Saved data entries:

..........

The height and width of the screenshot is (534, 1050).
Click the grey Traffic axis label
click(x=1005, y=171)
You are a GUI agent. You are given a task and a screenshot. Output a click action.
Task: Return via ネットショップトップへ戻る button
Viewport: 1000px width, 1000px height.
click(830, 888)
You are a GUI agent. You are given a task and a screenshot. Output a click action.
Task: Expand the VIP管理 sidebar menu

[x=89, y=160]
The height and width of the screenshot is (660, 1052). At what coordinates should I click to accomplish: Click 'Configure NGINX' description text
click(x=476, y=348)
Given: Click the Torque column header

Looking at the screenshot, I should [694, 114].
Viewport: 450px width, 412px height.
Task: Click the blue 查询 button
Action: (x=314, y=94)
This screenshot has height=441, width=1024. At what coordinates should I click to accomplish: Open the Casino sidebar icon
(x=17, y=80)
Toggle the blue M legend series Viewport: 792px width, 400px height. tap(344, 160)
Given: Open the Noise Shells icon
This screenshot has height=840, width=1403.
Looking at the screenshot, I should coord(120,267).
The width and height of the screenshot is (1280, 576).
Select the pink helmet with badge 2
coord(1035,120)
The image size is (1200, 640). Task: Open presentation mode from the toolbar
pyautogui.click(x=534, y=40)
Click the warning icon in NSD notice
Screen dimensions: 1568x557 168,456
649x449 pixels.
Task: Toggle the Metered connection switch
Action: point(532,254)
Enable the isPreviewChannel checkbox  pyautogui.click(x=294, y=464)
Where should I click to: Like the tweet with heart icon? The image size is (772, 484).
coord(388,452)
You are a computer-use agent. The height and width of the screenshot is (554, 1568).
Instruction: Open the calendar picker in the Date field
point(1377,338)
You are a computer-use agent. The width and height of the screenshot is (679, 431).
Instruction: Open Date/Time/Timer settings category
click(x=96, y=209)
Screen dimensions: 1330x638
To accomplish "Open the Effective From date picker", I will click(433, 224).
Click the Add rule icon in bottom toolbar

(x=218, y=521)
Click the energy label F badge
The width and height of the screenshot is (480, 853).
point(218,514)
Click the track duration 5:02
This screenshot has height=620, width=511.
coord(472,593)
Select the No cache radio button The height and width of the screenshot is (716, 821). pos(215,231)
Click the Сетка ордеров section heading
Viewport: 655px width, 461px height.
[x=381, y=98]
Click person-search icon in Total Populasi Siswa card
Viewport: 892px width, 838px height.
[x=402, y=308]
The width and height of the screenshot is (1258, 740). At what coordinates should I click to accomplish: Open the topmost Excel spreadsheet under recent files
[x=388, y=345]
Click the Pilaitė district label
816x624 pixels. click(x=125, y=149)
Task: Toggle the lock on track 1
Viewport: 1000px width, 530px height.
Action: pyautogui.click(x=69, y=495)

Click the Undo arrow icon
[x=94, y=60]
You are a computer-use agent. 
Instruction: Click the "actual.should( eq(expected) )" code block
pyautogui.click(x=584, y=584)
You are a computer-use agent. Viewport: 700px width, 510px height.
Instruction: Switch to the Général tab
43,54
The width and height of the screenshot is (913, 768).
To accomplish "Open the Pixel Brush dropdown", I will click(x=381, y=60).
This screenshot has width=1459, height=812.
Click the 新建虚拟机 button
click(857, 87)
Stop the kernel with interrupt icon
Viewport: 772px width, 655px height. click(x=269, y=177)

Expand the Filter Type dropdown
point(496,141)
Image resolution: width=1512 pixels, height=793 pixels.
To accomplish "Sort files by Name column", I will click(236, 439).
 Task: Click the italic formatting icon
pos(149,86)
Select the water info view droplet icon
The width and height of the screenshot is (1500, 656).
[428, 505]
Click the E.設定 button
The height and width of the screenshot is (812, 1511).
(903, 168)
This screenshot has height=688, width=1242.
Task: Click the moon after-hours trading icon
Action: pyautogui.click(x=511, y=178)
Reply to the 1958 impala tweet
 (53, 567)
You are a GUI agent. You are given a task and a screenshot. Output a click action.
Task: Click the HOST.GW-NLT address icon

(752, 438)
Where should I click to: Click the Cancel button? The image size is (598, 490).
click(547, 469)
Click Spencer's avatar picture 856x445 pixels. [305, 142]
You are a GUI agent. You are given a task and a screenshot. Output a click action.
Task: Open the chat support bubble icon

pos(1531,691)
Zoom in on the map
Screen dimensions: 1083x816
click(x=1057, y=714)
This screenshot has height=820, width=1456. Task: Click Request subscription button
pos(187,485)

..........

Problem requirements »
Each line above must be retyped exactly in the response.

Written response »
The height and width of the screenshot is (534, 1050).
Click the grey Traffic axis label
click(x=1005, y=171)
You are a GUI agent. You are given a task and a screenshot. Output a click action.
Task: Return via ネットショップトップへ戻る button
Viewport: 1000px width, 1000px height.
click(830, 888)
You are a GUI agent. You are given a task and a screenshot. Output a click action.
Task: Expand the VIP管理 sidebar menu

[x=89, y=160]
The height and width of the screenshot is (660, 1052). At what coordinates should I click to accomplish: Click 'Configure NGINX' description text
click(x=476, y=348)
Given: Click the Torque column header

Looking at the screenshot, I should [694, 114].
Viewport: 450px width, 412px height.
Task: Click the blue 查询 button
Action: (x=314, y=94)
This screenshot has height=441, width=1024. At what coordinates should I click to accomplish: Open the Casino sidebar icon
(x=17, y=80)
Toggle the blue M legend series Viewport: 792px width, 400px height. tap(344, 160)
Given: Open the Noise Shells icon
This screenshot has height=840, width=1403.
Looking at the screenshot, I should coord(120,267).
The width and height of the screenshot is (1280, 576).
Select the pink helmet with badge 2
coord(1035,120)
The image size is (1200, 640). Task: Open presentation mode from the toolbar
pyautogui.click(x=534, y=40)
Click the warning icon in NSD notice
Screen dimensions: 1568x557 168,456
649x449 pixels.
Task: Toggle the Metered connection switch
Action: point(532,254)
Enable the isPreviewChannel checkbox  pyautogui.click(x=294, y=464)
Where should I click to: Like the tweet with heart icon? The image size is (772, 484).
coord(388,452)
You are a computer-use agent. The height and width of the screenshot is (554, 1568).
Instruction: Open the calendar picker in the Date field
point(1377,338)
You are a computer-use agent. The width and height of the screenshot is (679, 431).
Instruction: Open Date/Time/Timer settings category
click(x=96, y=209)
Screen dimensions: 1330x638
To accomplish "Open the Effective From date picker", I will click(433, 224).
Click the Add rule icon in bottom toolbar

(x=218, y=521)
Click the energy label F badge
The width and height of the screenshot is (480, 853).
point(218,514)
Click the track duration 5:02
This screenshot has height=620, width=511.
coord(472,593)
Select the No cache radio button The height and width of the screenshot is (716, 821). pos(215,231)
Click the Сетка ордеров section heading
Viewport: 655px width, 461px height.
[x=381, y=98]
Click person-search icon in Total Populasi Siswa card
Viewport: 892px width, 838px height.
[x=402, y=308]
The width and height of the screenshot is (1258, 740). At what coordinates should I click to accomplish: Open the topmost Excel spreadsheet under recent files
[x=388, y=345]
Click the Pilaitė district label
816x624 pixels. click(x=125, y=149)
Task: Toggle the lock on track 1
Viewport: 1000px width, 530px height.
Action: pyautogui.click(x=69, y=495)

Click the Undo arrow icon
[x=94, y=60]
You are a computer-use agent. 
Instruction: Click the "actual.should( eq(expected) )" code block
pyautogui.click(x=584, y=584)
You are a computer-use agent. Viewport: 700px width, 510px height.
Instruction: Switch to the Général tab
43,54
The width and height of the screenshot is (913, 768).
To accomplish "Open the Pixel Brush dropdown", I will click(x=381, y=60).
This screenshot has width=1459, height=812.
Click the 新建虚拟机 button
click(857, 87)
Stop the kernel with interrupt icon
Viewport: 772px width, 655px height. click(x=269, y=177)

Expand the Filter Type dropdown
point(496,141)
Image resolution: width=1512 pixels, height=793 pixels.
To accomplish "Sort files by Name column", I will click(236, 439).
 Task: Click the italic formatting icon
pos(149,86)
Select the water info view droplet icon
The width and height of the screenshot is (1500, 656).
[428, 505]
Click the E.設定 button
The height and width of the screenshot is (812, 1511).
(903, 168)
This screenshot has height=688, width=1242.
Task: Click the moon after-hours trading icon
Action: pyautogui.click(x=511, y=178)
Reply to the 1958 impala tweet
 (53, 567)
You are a GUI agent. You are given a task and a screenshot. Output a click action.
Task: Click the HOST.GW-NLT address icon

(752, 438)
Where should I click to: Click the Cancel button? The image size is (598, 490).
click(547, 469)
Click Spencer's avatar picture 856x445 pixels. [305, 142]
You are a GUI agent. You are given a task and a screenshot. Output a click action.
Task: Open the chat support bubble icon

pos(1531,691)
Zoom in on the map
Screen dimensions: 1083x816
click(x=1057, y=714)
This screenshot has height=820, width=1456. Task: Click Request subscription button
pos(187,485)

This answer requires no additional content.